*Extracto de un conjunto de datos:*
⁂

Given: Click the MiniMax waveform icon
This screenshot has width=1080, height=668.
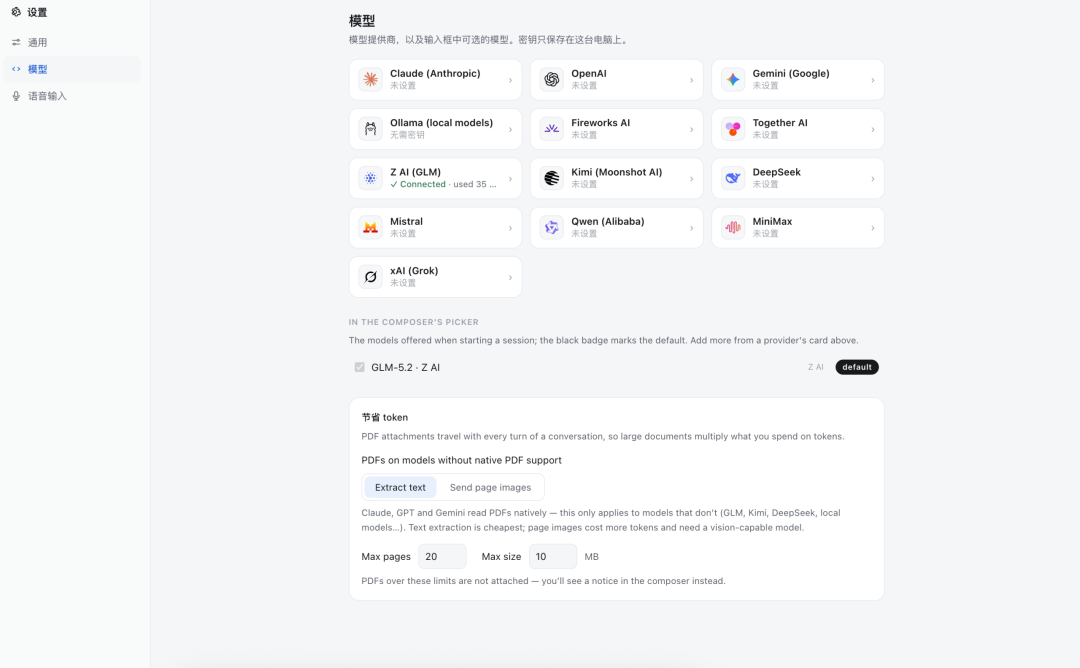Looking at the screenshot, I should click(733, 227).
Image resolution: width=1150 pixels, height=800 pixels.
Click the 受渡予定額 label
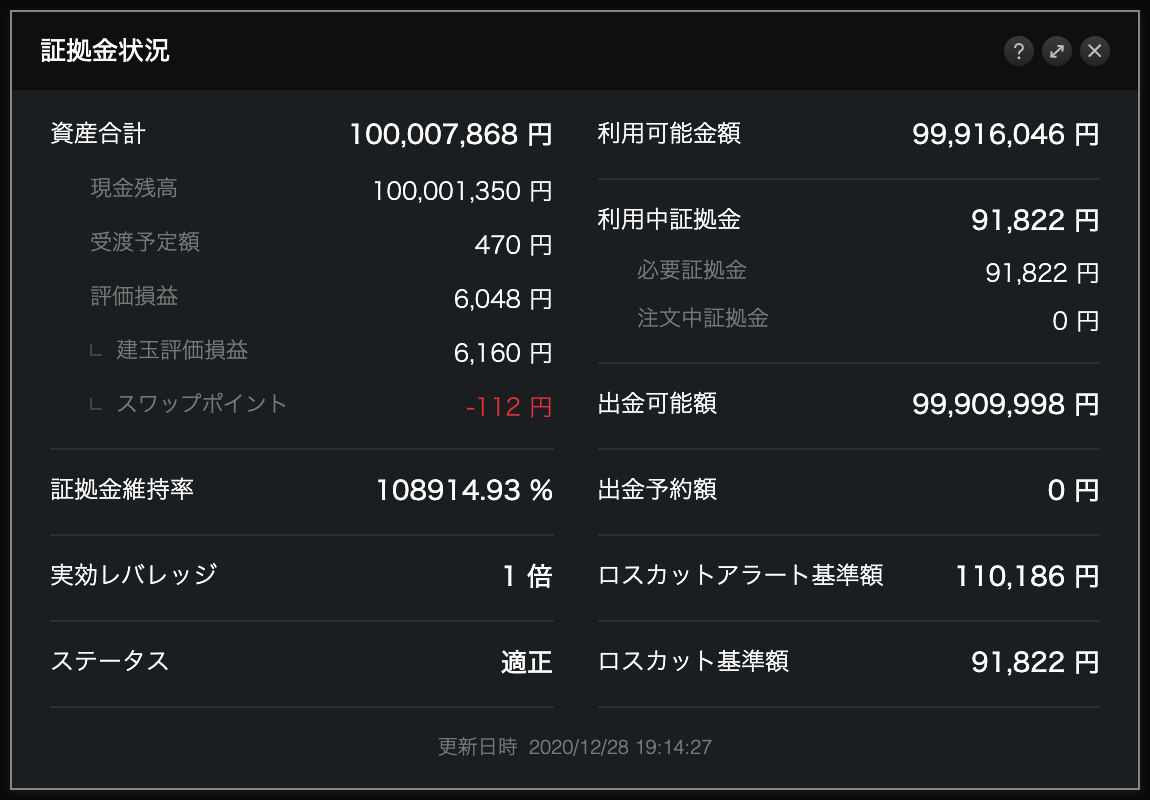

⁂

*CONSIGNA:* Recopila todas las líneas de las entradas que contengan la cadena "height", teniendo en cuenta mayúsculas y minúsculas.

*RESULTADO:*
This screenshot has width=1080, height=668.
Image resolution: width=1150 pixels, height=800 pixels.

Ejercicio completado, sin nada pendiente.